Sleep Disorders: Symptoms, Causes and Possible Treatments
Unfortunately, not everyone enjoys a restless eight hours of slumber every single night. In fact, over 70 million Americans suffer from a chronic sleep disorder. Those who get insufficient sleep not only experience fatigue but also are more prone to mood swings, irritability, poor memory, and reduced attention span. Sleep disorders can negatively impact people’s personal and professional lives, causing them to struggle at work or school and even in maintaining personal relationships.
On a wider scale, sleep deprivation and deficiency have enormous and far-reaching consequences. In 2016-17, inadequate sleep has been estimated to incur $26.2 billion in financial losses in Australia, as reported by the Sleep Health Foundation.
Whether you are well aware of your sleep disorder, are starting to think you may have one, or recently heard about it and want to learn more, here’s everything you wish to know about the symptoms and causes of sleep disorders, as well as possible treatments, in a nut shell.
The Symptoms of Sleep Disorders
Symptoms, although unfortunate, are key indicators that one suffers from a disorder or sickness. If you have experienced one or more of the following symptoms, you may have a sleep disorder.
- Sleeplessness during the night
- Excessive sleepiness and fatigue during day time
- Irregularities in sleep-wake cycle
- Urge to move while trying to sleep
- Falling asleep during inappropriate situations like driving
- You are prone to unusual behaviors that disrupt your sleep
Types of Sleep Disorders
Sleep insomnia is the most noticeable and common sleep disorder. When one has immense difficulty falling asleep at night, as well as staying asleep throughout, they likely suffer from insomnia. And because of this, they never feel well-rested.
Insomnia can be of three types:
- Chronic – Insomnia that occurs at least 3 nights per week for 3 months or more.
- Intermittent – Periodically occurring insomnia
- Transient – Short-term insomnia that lasts from a few days to up to a week
Narcolepsy is a chronic neurological condition that affects the brain’s control over sleep-wake cycles. This disorder causes one to have sudden attacks of sleep, and it can be especially dangerous for those who operate heavy machinery. While being completely awake and conscious, one suddenly falls asleep and even struggles with a sudden loss of muscle tone and/or hallucinations.
Although the symptoms of narcolepsy may appear on their own, it is also linked to certain neurological disorders such as multiple sclerosis.

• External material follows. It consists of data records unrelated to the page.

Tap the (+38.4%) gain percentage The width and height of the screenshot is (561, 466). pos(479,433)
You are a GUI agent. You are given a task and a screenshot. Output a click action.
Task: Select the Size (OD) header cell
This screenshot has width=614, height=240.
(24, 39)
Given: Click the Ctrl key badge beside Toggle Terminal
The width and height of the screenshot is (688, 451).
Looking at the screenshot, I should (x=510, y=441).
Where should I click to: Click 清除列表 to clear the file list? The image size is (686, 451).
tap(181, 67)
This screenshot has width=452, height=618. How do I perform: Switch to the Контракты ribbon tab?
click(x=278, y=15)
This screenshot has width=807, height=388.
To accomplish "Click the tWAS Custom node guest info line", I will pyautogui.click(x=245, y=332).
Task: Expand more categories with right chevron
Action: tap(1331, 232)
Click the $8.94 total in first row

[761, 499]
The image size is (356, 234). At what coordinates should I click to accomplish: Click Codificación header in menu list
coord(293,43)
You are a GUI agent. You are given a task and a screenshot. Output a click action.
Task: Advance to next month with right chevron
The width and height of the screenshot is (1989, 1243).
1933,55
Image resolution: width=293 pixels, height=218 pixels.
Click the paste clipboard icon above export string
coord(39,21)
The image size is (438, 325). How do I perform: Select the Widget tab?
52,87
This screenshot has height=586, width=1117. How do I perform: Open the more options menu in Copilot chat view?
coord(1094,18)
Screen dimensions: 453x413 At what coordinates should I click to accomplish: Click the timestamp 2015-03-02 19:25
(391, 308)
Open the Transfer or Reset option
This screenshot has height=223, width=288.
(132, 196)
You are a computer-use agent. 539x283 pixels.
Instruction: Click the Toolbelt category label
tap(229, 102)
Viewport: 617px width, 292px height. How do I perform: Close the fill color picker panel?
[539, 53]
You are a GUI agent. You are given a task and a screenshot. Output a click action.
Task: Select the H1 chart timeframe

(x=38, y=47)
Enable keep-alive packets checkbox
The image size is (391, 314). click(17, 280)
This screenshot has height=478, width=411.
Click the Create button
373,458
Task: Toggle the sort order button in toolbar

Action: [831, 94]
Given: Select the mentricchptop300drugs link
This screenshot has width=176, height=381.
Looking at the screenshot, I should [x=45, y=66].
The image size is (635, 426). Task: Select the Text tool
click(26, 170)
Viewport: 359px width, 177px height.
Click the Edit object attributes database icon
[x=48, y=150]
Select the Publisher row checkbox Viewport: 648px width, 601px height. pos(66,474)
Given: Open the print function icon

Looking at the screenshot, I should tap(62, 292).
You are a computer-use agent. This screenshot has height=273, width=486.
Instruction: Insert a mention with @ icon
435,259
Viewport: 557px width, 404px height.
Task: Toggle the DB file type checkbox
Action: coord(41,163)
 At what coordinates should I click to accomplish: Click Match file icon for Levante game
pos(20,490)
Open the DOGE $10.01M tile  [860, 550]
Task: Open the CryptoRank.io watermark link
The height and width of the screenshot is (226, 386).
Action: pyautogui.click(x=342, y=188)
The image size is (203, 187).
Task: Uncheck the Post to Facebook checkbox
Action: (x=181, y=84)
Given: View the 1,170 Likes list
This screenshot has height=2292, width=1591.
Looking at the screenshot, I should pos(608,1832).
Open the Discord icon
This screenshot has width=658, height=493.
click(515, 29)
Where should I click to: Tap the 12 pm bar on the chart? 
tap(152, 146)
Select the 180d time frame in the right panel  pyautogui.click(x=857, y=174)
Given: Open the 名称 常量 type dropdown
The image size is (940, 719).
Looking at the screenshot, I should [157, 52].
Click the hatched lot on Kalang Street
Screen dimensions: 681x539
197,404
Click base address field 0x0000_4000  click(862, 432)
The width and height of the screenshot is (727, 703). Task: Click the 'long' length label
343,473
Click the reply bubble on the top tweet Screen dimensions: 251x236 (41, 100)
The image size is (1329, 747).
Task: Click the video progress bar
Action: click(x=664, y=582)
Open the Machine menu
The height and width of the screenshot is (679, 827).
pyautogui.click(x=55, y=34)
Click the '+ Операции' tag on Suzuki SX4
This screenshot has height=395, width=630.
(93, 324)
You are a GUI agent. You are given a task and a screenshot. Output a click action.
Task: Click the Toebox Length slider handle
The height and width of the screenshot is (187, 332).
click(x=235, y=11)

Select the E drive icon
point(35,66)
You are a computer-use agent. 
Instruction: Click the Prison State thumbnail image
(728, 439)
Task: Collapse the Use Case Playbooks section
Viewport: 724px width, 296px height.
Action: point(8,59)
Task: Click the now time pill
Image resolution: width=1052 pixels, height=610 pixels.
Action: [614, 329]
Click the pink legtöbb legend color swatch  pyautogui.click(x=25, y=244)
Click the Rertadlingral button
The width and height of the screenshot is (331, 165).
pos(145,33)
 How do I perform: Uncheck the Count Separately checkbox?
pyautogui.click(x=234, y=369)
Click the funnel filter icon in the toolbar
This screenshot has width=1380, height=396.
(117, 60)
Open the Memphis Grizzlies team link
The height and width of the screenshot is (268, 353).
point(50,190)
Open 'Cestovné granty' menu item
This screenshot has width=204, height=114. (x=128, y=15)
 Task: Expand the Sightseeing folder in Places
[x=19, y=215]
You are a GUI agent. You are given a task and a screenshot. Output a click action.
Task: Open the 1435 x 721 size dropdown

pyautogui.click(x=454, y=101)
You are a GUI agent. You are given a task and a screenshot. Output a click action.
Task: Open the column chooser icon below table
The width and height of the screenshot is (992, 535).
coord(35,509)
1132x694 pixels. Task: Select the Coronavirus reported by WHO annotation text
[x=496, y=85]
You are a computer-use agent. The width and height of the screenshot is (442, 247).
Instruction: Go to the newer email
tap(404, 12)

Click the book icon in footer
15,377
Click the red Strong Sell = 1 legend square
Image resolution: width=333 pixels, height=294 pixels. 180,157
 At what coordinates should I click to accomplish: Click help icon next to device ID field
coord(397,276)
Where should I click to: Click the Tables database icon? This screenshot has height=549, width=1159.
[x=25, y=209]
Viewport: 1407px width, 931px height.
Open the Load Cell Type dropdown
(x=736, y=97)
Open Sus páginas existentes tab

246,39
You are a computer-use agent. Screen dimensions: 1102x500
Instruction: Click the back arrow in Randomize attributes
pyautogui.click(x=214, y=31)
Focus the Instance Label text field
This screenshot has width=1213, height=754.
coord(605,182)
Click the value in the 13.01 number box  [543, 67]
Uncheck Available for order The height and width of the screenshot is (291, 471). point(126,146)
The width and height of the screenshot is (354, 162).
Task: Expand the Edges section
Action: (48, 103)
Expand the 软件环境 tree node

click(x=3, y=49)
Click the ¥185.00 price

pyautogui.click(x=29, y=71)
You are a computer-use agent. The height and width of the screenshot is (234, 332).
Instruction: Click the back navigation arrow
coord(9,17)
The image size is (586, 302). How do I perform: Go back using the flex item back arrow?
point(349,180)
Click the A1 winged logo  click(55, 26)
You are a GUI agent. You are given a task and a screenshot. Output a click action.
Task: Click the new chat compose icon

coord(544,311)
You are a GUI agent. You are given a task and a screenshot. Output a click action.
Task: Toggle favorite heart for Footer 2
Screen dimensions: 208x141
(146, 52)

Obstructive is the key identifier when it comes to sleep apnea, for not every dad who snores struggles with this symptom. Instead, it is excessive, and even abrasive or painful, snoring, along with daytime sleepiness.
Some people believe they just deal with sleepwalking, but it can be a symptom of a sleep disorder. Especially if it happens frequently or almost every night, sleepwalking often takes place in the first one to two hours of falling asleep, and it can sometimes accompany unusual behavior.
What Causes a Sleep Disorder?
If you notice you have one or more symptoms of a sleep disorder, it is important you determine the cause of it so you can remedy the problem. One potential cause of a sleep disorder is the physical factor, such as obesity and chronic pain. Psychiatric causes include depression, anxiety and other disorders that create or establish a sleep disorder. Genetics may also lead to a sleep disorder, especially if one’s biological parent suffers from a sleep disorder, too.
Other causes of sleep deficiency include allergies and illnesses such as cold or flu. Certain medications can trigger side effects that can disrupt a person’s sleep quality and quantity. Lifestyle or behavioral factors such as pulling all-nighters while working studying, or partying late into the night, or late-night shifts etc. can all have devastating effects on one’s sleep. Left unremedied, these issues can snowball into sleep disorders.
Possible Treatments to Restore Your Sleep
First and foremost, it is crucial to consult with your doctor to find the right, most effective treatment for you. A wide range of solutions can resolve your sleep disorder and ensure you begin getting a full eight hours. The proper medication can potentially fix the sleep disorder when appropriately diagnosed. Another solution is to resolve any underlying conditions that may be causing the sleep disorder.
If it has been determined anxiety is causing your sleep disorder, discuss your anxiety with a psychologist, potentially see a therapist and begin taking medication if prescribed.
For those who suffer from sleep apnea, an oral appliance, such as one from SomnoMed, can also remedy the disorder.
Finally, practicing sleep hygiene habits, cutting down sugar intake, regular exercising, and actively reducing stress are some lifestyle changes that can set you on the track towards improving your sleep quality.
Regardless of the symptom, cause or possible treatment, sleep disorders are a serious issue and should be addressed accordingly. If you suffer from a sleep disorder, discuss it with a healthcare professional to find the right treatment for you.